Ce dernier semble toutefois avoir bien en tête l’idée de devenir ce joueur, et de vaincre au passage les deux ténors du circuit.

«Depuis que je suis enfant, mon ambition a toujours été de gagner des tournois du Grand Chelem, d’être numéro 1 au monde», a-t-il pointé en conférence de presse, samedi.
«J’ai connu mes hauts et mes bas, mais honnêtement, à travers les hauts et les bas, j’ai toujours cru que je pouvais m’y rendre. Je le crois encore.»
Il aime le travail, alors...
Maintenant, a noté Félix, il faudra donc trouver «les bons aspects» de son jeu à améliorer. «Si je réussis, on verra où ça me placera.»

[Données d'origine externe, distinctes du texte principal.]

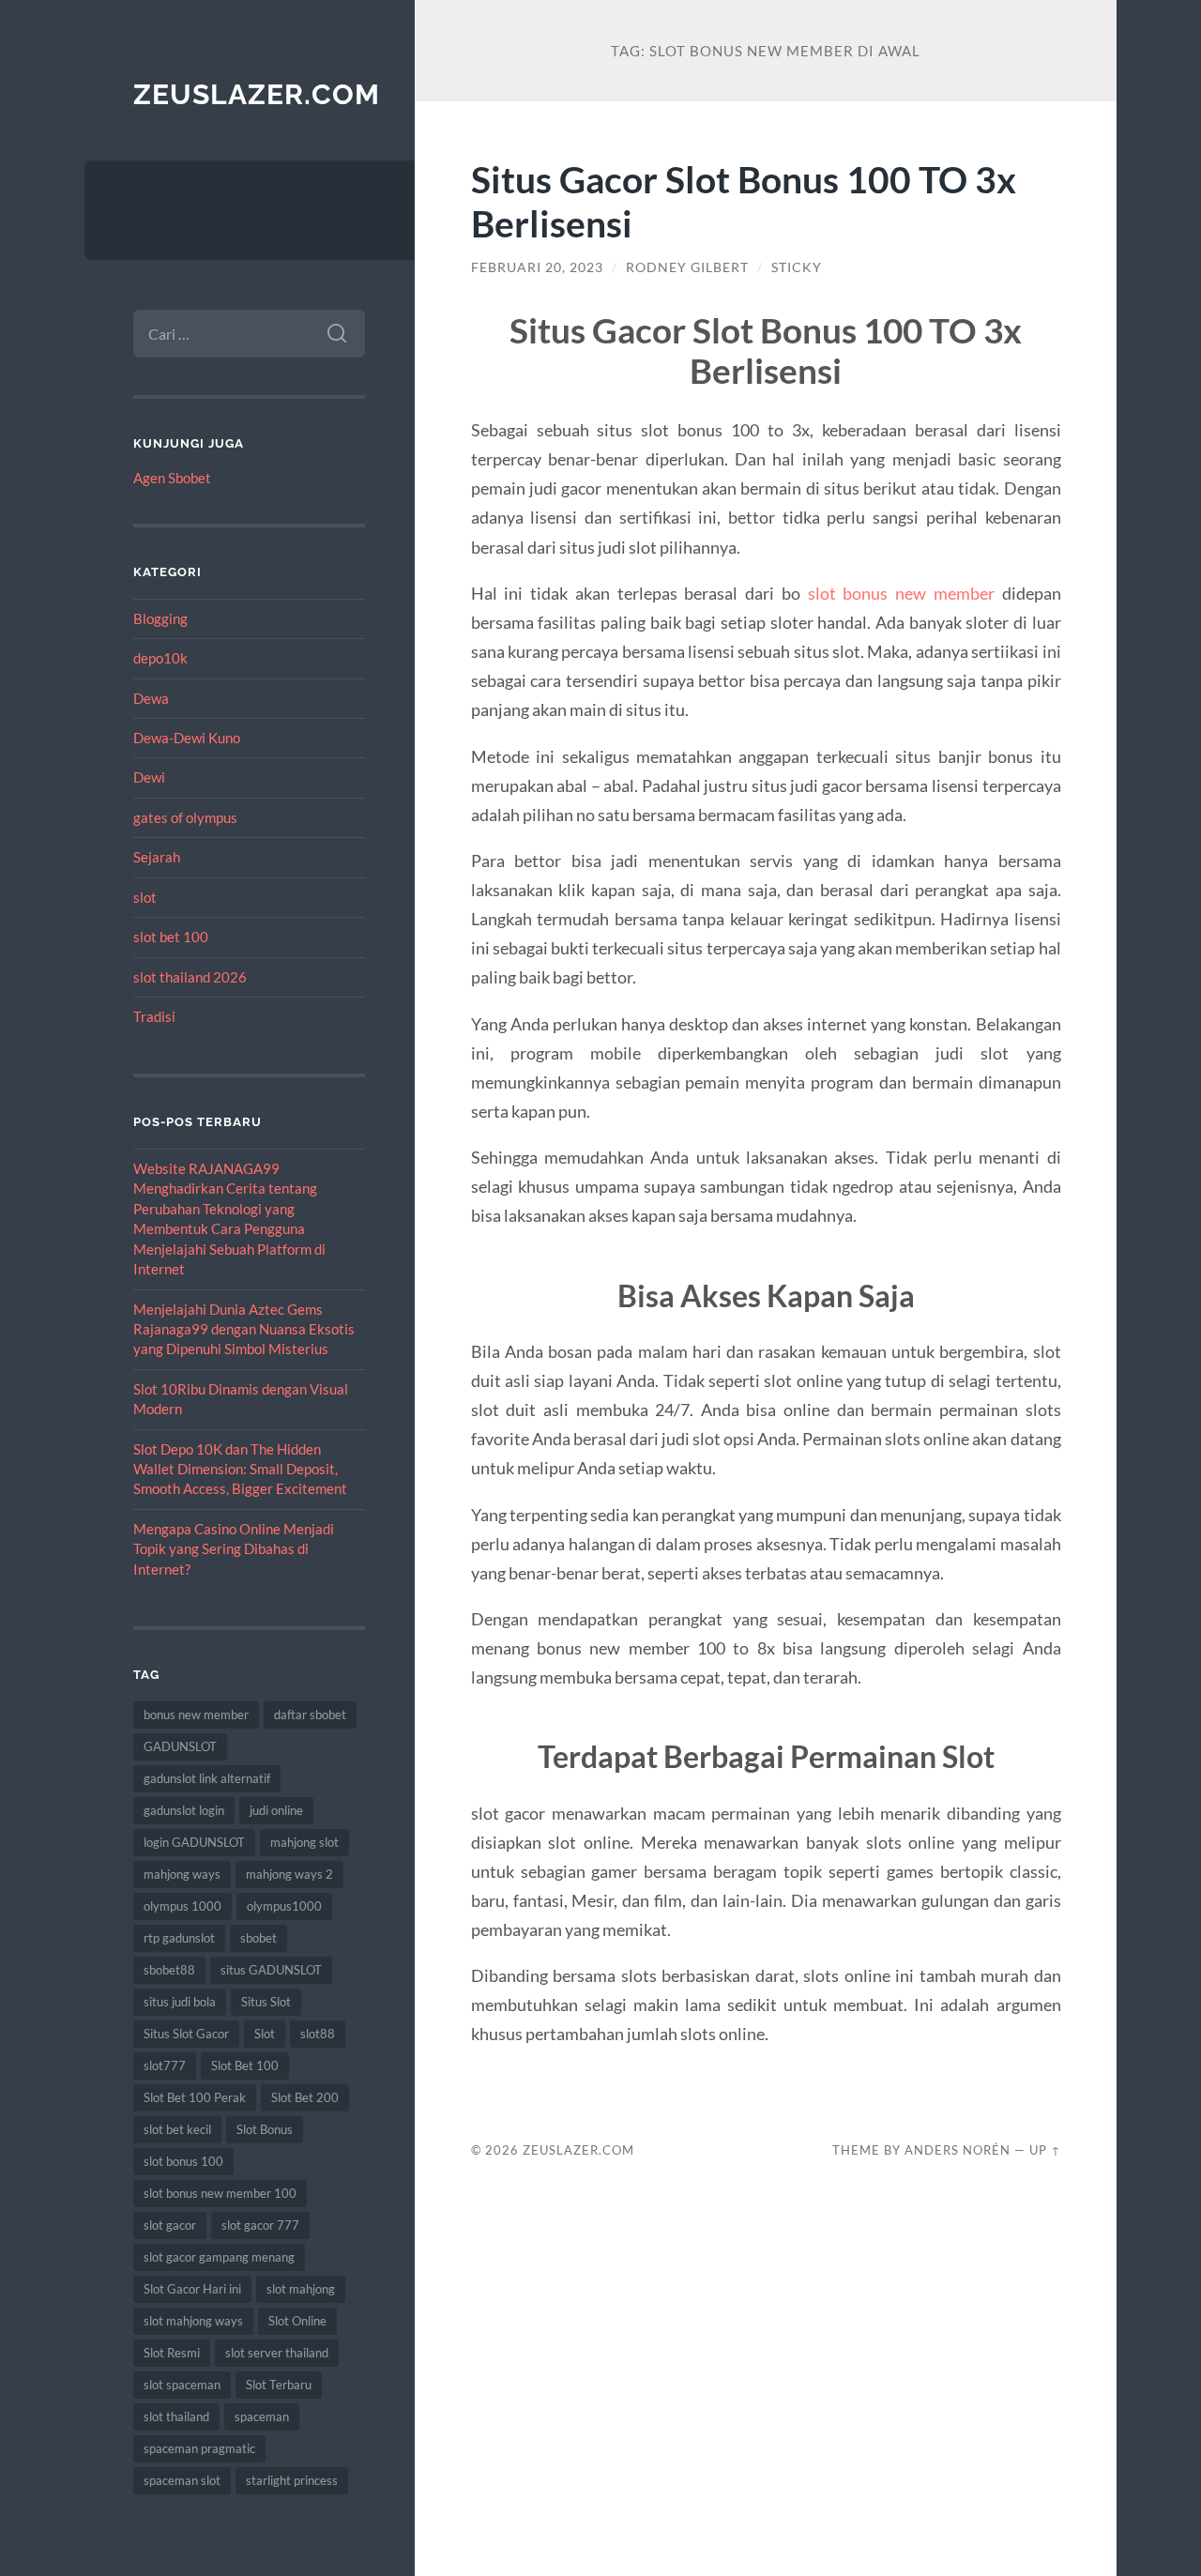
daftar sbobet (310, 1714)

Si Auger-Aliassime a les deux meilleurs joueurs au monde dans sa mire, il reconnaît aussi se méfier de ceux qui poussent, derrière. Après tout, il était ce gars, il n’y a pas si longtemps: en août, le Québécois occupait le 28e rang.
«Tout le monde est bon, a-t-il concédé. [...] La compétition est vraiment relevée. Et des malchances, ça arrive.»
Mais... «Bien sûr, quand j’affronte ces deux gars en ce moment, le fait est qu’ils sont une coche au-dessus de tout le monde. Alors j’ai besoin de travailler.»
«Le travail ne m’a jamais fait peur, a poursuivi Félix. Alors tout est beau!»